THE CORPORATE INFORMATION OR KNOWLEDGE FACTORY?
by Joseph M. Firestone, Ph.D.
W. H. Inmon's vision of the IT future is an information ecosystem
"with different components, each serving a community directly while working
in concert with other components to produce a cohesive, balanced information
environment. Like nature's ecosystem, an information ecosystem must be
adaptable, changing as the inhabitants and participants within its aegis
change. Over time, the balance between different components and their
relationship to each other changes as well, as the environment changes.

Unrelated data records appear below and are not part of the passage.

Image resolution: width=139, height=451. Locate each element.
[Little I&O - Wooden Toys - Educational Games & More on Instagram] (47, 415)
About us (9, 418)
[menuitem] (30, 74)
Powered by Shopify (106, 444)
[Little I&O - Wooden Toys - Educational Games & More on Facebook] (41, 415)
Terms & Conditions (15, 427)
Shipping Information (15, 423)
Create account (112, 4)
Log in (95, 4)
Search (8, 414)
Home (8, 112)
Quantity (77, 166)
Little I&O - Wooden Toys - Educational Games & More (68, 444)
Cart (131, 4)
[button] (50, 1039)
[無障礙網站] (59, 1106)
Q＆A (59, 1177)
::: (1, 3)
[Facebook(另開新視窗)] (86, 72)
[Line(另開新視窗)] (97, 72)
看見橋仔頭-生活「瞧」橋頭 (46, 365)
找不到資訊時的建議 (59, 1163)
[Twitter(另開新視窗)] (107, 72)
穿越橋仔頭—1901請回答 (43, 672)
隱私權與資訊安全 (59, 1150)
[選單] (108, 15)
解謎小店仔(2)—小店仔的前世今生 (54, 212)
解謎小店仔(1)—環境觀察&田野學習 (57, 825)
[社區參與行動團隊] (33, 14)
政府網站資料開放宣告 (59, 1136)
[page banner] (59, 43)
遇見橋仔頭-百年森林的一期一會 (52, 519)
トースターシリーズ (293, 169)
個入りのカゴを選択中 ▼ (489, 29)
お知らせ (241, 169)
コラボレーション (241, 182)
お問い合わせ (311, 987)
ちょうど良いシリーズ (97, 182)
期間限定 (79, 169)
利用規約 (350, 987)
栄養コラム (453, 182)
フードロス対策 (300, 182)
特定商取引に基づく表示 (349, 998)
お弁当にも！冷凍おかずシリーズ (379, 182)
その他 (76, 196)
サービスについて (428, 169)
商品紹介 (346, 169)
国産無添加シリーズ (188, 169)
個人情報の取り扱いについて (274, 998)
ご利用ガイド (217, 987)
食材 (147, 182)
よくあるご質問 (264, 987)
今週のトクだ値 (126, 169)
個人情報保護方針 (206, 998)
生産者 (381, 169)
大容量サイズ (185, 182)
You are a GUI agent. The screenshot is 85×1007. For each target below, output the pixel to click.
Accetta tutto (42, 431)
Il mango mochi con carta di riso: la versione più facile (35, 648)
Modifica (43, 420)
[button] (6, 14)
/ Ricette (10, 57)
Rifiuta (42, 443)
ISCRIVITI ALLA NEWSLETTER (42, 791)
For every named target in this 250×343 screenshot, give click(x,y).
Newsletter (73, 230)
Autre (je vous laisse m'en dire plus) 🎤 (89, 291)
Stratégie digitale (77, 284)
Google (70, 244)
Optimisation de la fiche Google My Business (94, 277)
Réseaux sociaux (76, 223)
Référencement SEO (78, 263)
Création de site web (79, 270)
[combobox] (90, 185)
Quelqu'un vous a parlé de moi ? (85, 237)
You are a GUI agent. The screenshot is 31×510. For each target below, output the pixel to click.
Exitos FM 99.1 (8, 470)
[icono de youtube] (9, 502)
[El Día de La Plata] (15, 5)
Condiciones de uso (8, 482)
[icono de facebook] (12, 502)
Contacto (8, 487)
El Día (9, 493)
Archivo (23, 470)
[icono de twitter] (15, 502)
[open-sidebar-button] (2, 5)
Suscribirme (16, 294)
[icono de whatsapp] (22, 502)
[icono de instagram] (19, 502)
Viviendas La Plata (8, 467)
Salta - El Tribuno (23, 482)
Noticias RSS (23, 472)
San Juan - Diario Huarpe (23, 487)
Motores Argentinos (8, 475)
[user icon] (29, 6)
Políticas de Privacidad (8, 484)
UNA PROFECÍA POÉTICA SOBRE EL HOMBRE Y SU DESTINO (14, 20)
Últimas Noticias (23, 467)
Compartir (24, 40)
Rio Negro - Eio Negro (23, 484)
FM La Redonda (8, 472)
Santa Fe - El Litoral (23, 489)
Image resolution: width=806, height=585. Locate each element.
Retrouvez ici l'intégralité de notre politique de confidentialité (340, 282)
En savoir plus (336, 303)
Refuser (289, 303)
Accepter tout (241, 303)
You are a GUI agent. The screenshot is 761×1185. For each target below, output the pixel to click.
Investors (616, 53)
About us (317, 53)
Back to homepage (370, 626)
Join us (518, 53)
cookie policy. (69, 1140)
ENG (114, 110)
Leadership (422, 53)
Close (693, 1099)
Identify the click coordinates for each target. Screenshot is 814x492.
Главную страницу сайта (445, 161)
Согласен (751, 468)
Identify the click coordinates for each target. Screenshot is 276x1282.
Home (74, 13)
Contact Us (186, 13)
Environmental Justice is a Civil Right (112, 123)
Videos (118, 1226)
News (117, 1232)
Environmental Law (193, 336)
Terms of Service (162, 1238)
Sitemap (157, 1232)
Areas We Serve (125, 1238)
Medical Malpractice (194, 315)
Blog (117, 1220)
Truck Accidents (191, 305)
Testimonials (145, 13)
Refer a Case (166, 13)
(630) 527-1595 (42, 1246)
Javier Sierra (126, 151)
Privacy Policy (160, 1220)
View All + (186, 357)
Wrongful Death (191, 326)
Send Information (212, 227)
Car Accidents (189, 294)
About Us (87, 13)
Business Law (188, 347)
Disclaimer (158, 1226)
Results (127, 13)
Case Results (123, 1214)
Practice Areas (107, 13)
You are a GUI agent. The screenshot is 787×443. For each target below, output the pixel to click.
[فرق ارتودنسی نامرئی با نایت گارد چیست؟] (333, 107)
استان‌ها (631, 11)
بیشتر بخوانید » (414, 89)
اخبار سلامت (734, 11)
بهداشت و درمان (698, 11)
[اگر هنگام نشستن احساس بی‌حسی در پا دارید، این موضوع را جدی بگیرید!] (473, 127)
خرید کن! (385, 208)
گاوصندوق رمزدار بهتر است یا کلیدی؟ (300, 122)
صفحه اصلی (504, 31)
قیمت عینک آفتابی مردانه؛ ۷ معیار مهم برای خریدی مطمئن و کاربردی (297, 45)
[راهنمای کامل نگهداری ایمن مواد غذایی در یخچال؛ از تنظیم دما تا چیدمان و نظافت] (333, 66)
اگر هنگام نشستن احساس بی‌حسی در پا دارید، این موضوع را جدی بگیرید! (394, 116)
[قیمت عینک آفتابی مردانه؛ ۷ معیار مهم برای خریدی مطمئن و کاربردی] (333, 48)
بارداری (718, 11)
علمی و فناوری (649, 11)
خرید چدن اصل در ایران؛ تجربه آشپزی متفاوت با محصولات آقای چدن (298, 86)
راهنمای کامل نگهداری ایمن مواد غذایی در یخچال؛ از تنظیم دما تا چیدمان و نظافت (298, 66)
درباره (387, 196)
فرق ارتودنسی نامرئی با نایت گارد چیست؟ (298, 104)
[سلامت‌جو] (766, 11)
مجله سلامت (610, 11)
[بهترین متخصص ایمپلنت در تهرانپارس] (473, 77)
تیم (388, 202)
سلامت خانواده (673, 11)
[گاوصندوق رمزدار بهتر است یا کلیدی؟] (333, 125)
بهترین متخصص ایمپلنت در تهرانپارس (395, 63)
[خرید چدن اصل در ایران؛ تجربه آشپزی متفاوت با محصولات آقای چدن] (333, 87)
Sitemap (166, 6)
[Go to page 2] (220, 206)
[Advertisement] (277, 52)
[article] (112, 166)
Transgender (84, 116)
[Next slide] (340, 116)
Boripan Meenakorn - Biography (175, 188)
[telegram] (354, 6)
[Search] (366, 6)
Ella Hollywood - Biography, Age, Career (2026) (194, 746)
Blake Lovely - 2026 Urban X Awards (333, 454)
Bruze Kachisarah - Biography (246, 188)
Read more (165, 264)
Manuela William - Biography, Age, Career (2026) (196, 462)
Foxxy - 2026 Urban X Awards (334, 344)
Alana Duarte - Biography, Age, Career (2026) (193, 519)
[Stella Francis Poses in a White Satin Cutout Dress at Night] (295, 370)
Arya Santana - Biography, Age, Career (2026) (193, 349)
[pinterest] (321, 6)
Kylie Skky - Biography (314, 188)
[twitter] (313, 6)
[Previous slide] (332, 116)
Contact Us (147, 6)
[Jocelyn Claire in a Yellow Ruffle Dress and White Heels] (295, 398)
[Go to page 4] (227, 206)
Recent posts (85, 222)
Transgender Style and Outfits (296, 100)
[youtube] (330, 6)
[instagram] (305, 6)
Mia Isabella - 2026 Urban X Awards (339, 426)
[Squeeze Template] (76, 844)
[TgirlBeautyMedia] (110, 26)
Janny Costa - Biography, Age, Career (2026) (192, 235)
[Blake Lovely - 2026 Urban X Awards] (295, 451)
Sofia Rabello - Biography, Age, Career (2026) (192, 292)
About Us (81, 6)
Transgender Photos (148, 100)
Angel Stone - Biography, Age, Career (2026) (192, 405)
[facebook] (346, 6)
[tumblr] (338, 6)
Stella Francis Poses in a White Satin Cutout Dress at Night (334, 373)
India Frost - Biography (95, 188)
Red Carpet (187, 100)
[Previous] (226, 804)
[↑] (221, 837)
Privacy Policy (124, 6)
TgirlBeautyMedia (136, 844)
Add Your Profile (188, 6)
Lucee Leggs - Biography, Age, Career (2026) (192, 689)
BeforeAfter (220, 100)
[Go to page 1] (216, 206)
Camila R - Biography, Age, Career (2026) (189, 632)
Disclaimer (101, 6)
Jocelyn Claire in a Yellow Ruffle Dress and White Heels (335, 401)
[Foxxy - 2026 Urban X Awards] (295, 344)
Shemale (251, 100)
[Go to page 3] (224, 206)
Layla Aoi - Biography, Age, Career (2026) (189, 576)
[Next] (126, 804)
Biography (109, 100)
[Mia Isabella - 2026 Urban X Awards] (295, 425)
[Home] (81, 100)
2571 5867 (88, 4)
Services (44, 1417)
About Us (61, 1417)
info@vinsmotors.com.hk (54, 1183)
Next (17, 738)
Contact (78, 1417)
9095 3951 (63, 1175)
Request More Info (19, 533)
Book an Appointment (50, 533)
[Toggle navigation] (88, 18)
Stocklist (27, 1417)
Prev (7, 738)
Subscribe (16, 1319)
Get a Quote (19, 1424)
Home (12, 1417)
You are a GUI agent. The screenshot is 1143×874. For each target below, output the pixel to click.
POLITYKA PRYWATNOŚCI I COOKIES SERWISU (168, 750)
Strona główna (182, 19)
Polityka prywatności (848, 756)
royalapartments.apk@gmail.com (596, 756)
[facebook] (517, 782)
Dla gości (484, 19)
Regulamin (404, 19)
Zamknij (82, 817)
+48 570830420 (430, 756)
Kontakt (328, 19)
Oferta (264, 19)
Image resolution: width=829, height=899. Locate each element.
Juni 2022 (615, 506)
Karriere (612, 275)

Sometimes the effect will appear on seemingly unrelated parts (sometimes
disastrously!). Adaptability, change, and balance, are the hallmarks of the
components of a healthy information ecosystem." [1]
Further, "the corporate information factory (CIF) is the physical embodiment
of the notion of an information ecosystem." [2] In other words, the CIF "is an
architecture for the information ecosystem, consisting of the following
architectural components:
An applications environment An integration and transformation layer (I &
T
layer) A data warehouse with current and historical detailed data A data
mart(s) An operational data store (ODS) An Internet and Intranet A metadata
repository" [3] Both the information ecosystem and the CIF are, according to
Inmon, evolving to meet the pressures for business efficiency in three key
areas: business operations, business intelligence, and business management.
While IT has successfully delivered capabilities in the area of business
operations without the CIF, it is because of the increasing need for greater
business intelligence and greater business management capability that
corporations are developing the information ecosystem and the CIF. [4]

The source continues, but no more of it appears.